[What you are asked to do] Print all of the data below exactly as it appears, leaving out every image.

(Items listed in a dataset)
===============

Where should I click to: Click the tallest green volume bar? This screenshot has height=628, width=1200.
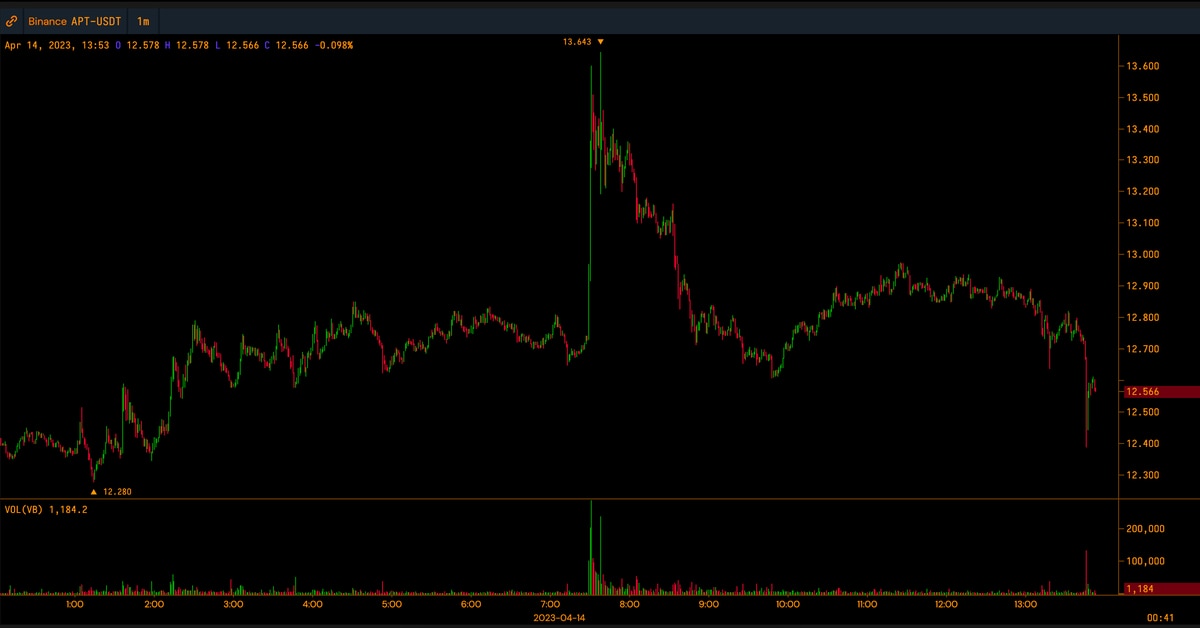click(x=591, y=550)
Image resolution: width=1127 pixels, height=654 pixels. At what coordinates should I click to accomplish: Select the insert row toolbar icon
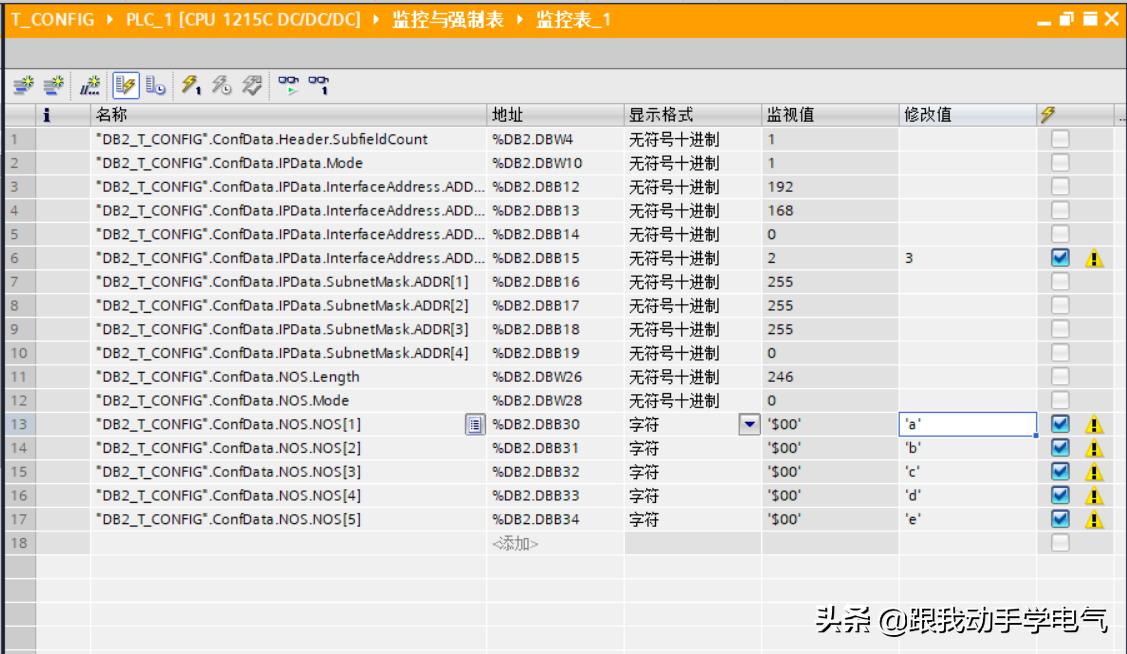coord(24,83)
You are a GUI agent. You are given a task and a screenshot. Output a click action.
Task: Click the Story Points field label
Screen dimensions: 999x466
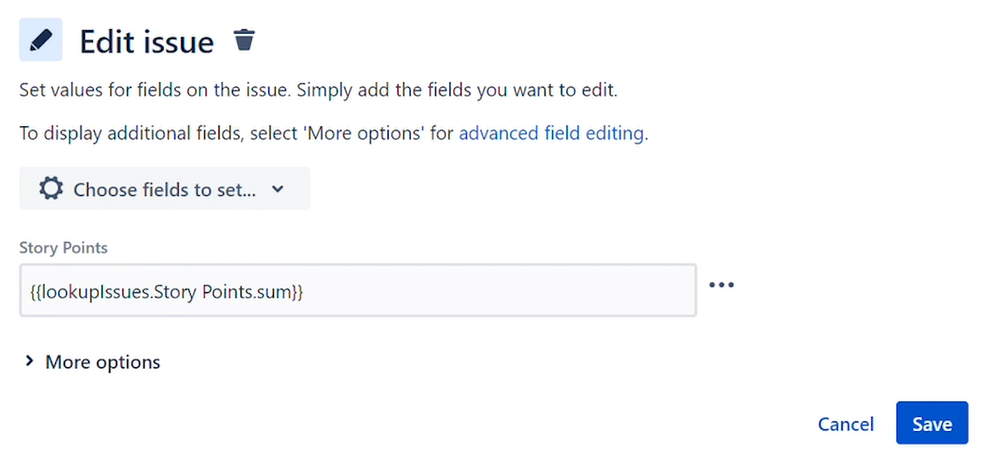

===============

[Solution to this exercise]
Where should I click to: Click the tallest green volume bar? This screenshot has height=628, width=1200.
click(x=591, y=550)
Image resolution: width=1127 pixels, height=654 pixels. At what coordinates should I click to accomplish: Select the insert row toolbar icon
coord(24,83)
You are a GUI agent. You are given a task and a screenshot. Output a click action.
Task: Click the Story Points field label
Screen dimensions: 999x466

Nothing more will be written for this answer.